*Task description*.
In the entries below, every line that contains "label" must be located and copied.
----- Supplied records
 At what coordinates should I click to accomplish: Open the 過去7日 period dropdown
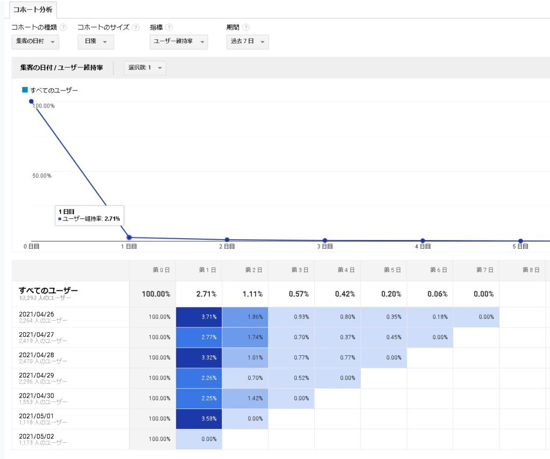[x=248, y=42]
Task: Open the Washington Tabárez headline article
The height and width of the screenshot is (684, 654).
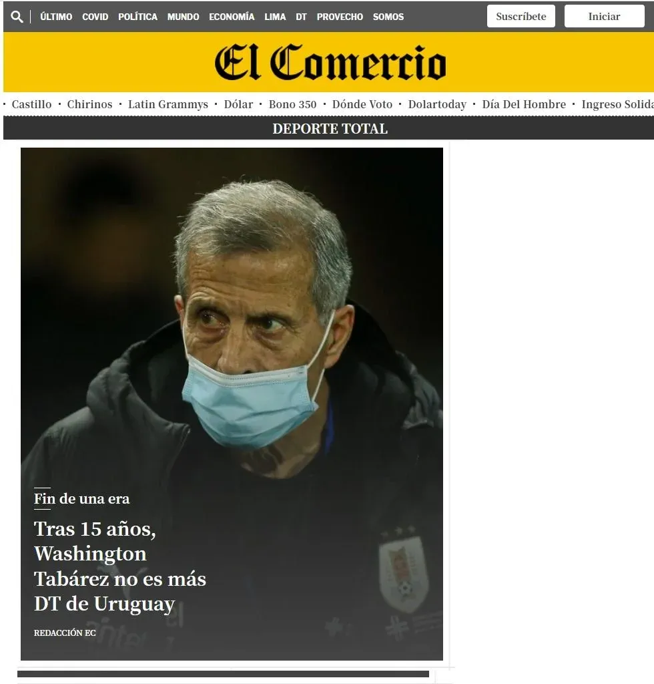Action: (x=120, y=566)
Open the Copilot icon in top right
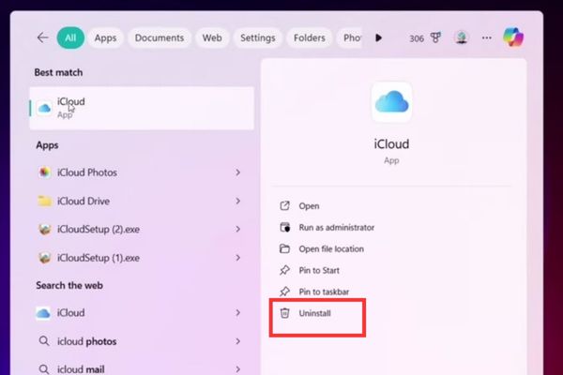 pyautogui.click(x=513, y=38)
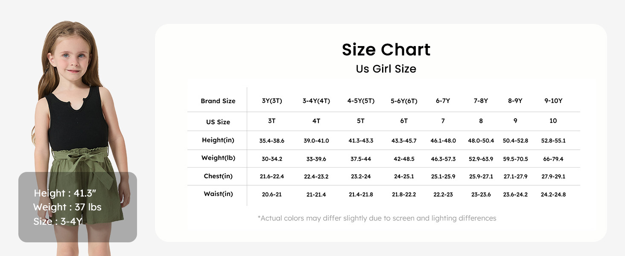Select the Height(in) row header
Image resolution: width=625 pixels, height=256 pixels.
218,140
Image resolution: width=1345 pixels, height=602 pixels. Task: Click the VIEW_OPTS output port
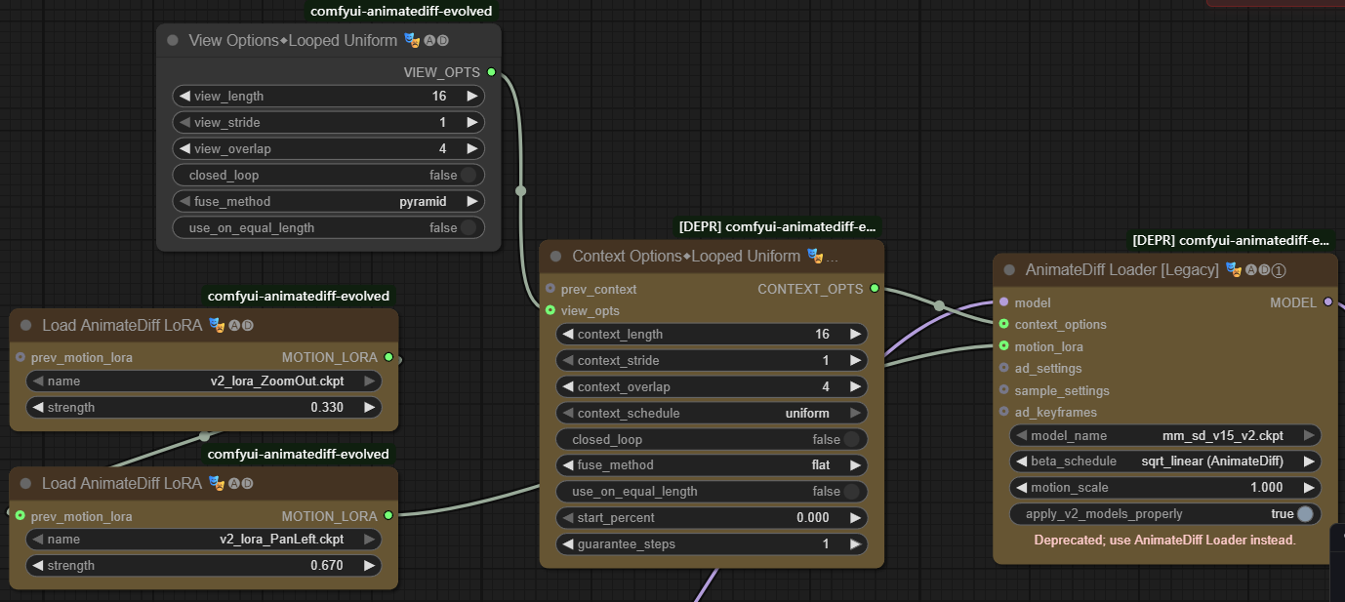pos(491,72)
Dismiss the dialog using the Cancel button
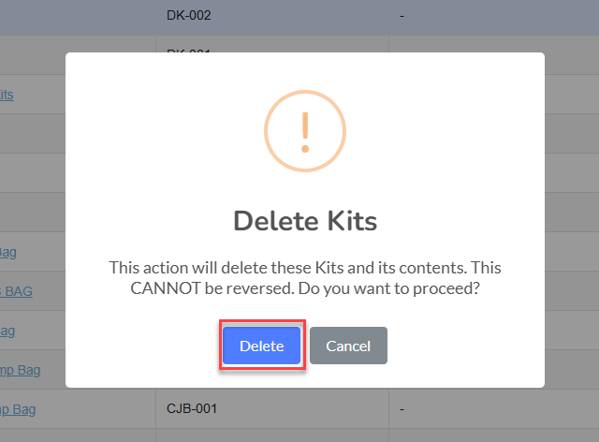599x442 pixels. coord(348,346)
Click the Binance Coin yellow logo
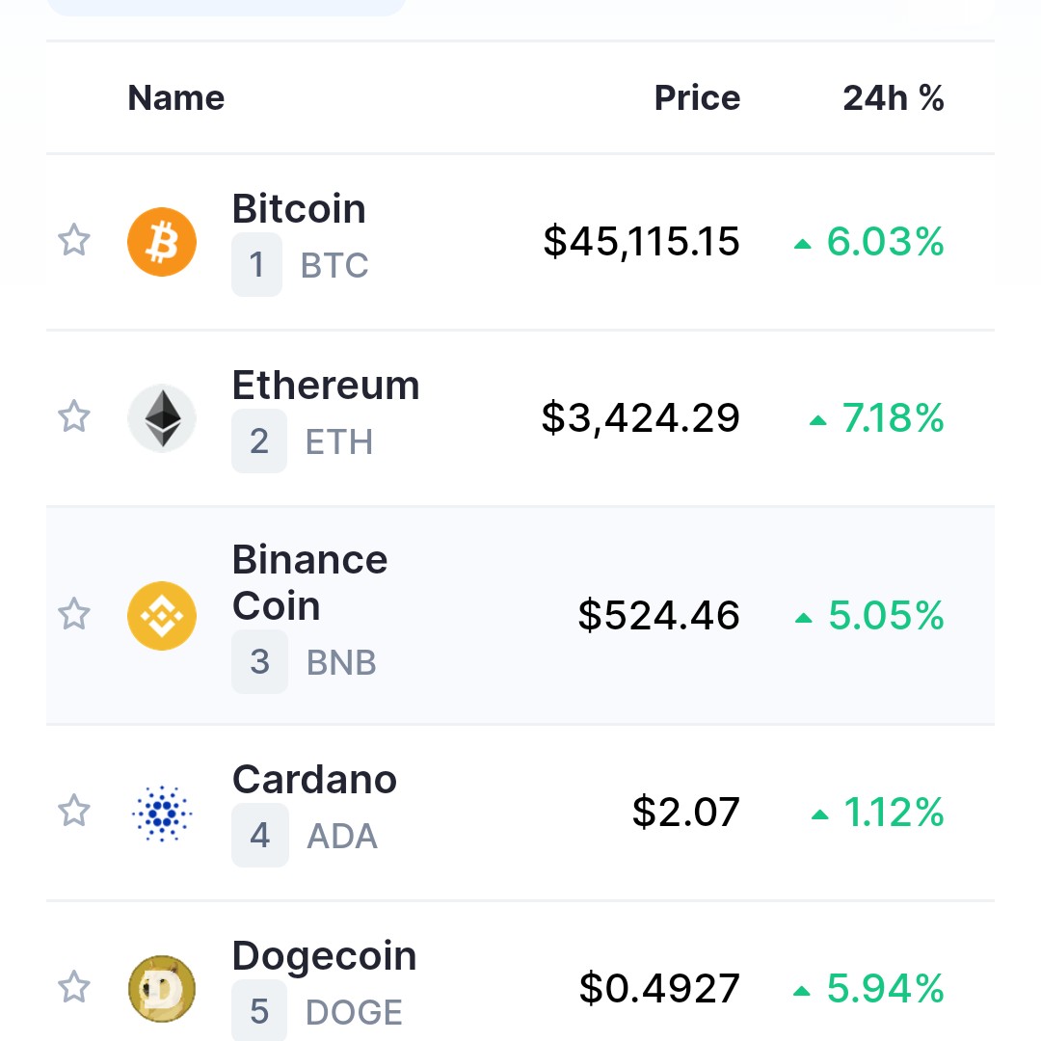 pyautogui.click(x=161, y=615)
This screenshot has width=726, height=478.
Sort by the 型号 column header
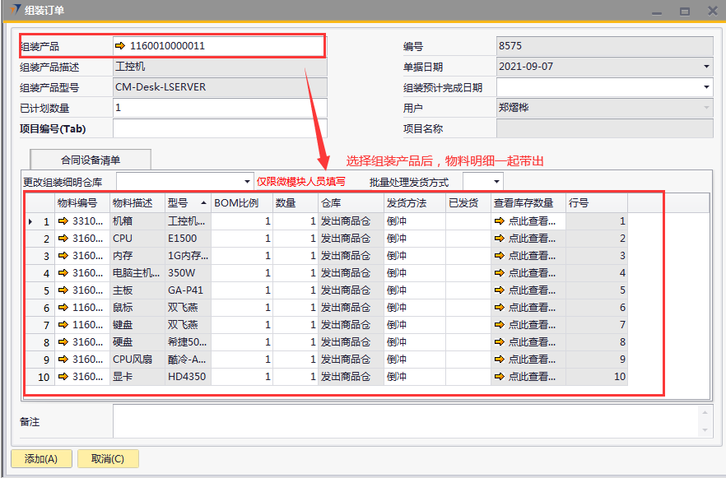coord(188,202)
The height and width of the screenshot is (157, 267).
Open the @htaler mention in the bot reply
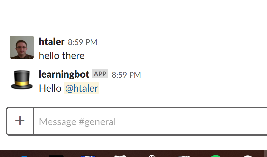point(81,88)
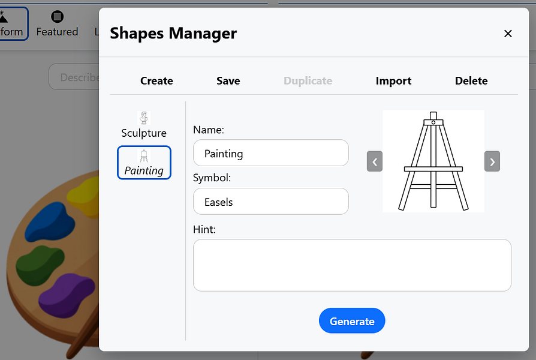536x360 pixels.
Task: Click the Generate button
Action: pos(352,320)
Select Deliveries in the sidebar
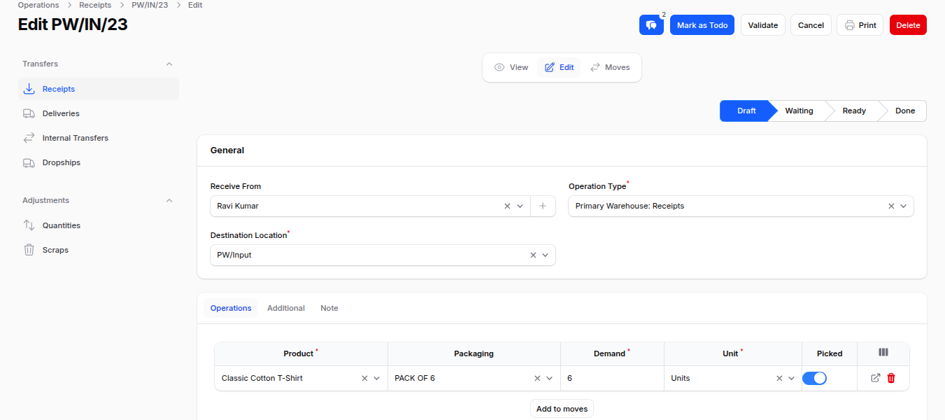Viewport: 945px width, 420px height. [61, 113]
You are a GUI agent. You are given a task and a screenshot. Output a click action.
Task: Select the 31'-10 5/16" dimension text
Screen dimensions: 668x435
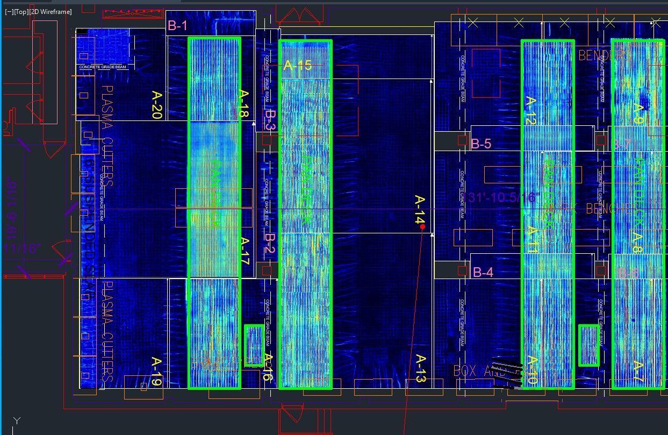tap(503, 197)
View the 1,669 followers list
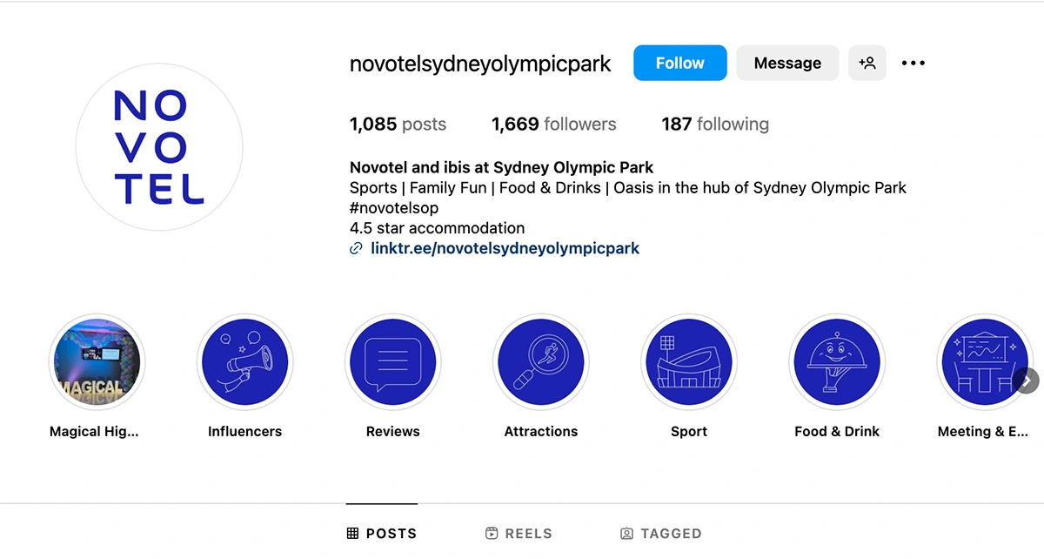1044x559 pixels. pos(553,125)
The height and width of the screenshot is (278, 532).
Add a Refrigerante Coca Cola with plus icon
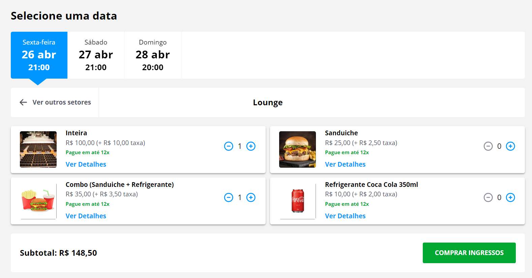(x=510, y=197)
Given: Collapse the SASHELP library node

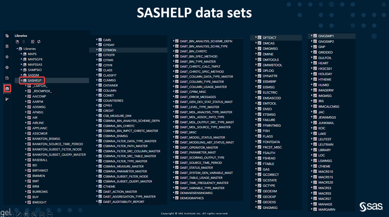Looking at the screenshot, I should click(x=21, y=81).
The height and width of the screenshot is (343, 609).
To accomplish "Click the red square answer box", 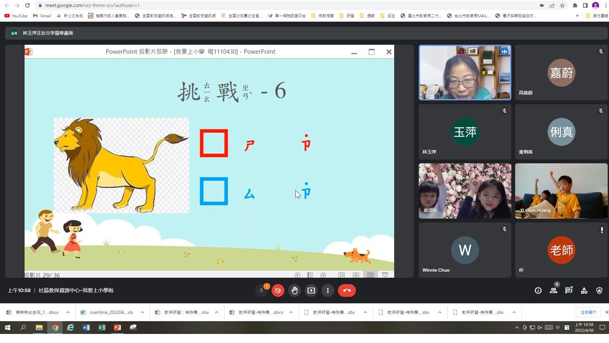I will click(x=214, y=143).
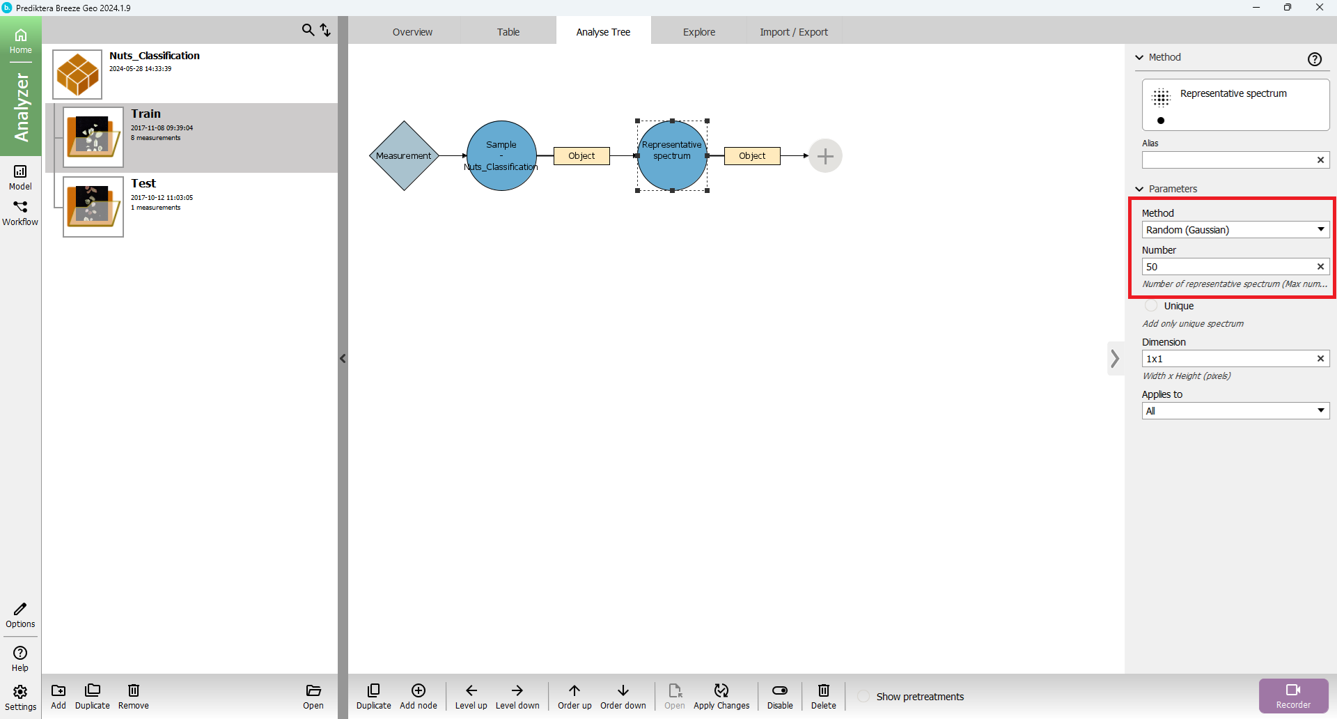
Task: Click the Order down arrow
Action: [623, 691]
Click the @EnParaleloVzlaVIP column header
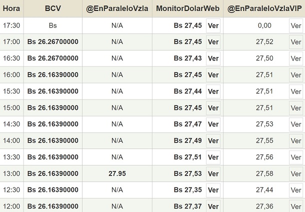305x212 pixels. [x=265, y=9]
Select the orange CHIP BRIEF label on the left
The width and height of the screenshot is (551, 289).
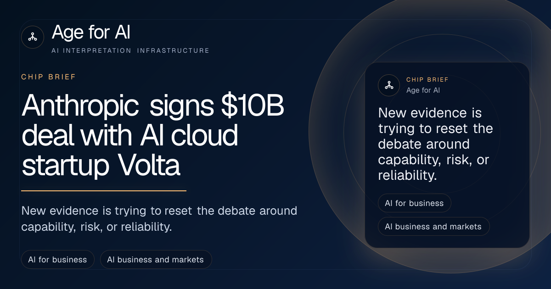click(49, 77)
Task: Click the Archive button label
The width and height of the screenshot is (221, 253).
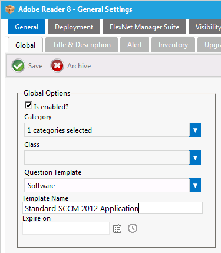Action: coord(79,66)
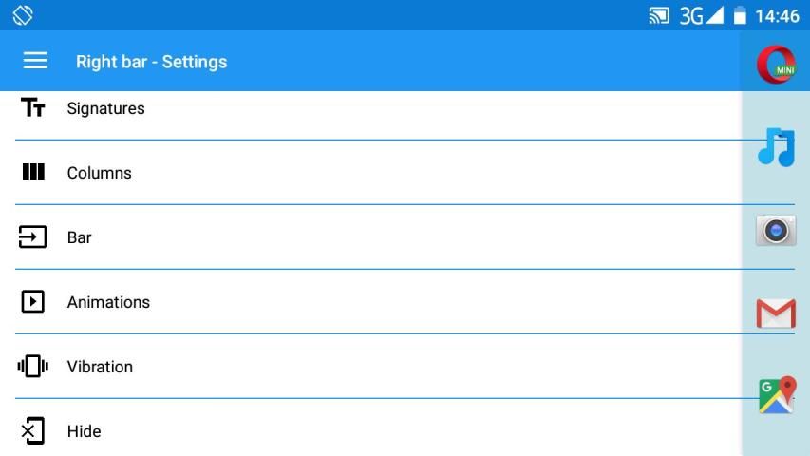The width and height of the screenshot is (810, 456).
Task: Tap the screen rotation status icon
Action: click(x=23, y=15)
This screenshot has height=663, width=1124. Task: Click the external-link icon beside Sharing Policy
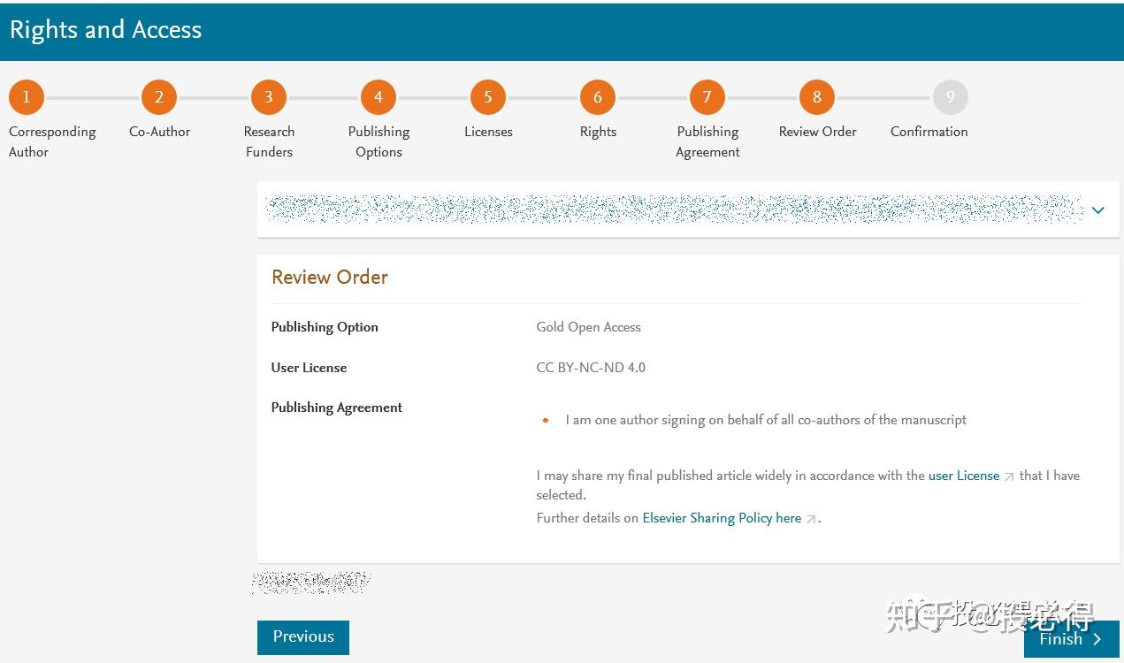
----------
*Completed task*.
Select the orange CHIP BRIEF label on the left
Task: Click the Archive button label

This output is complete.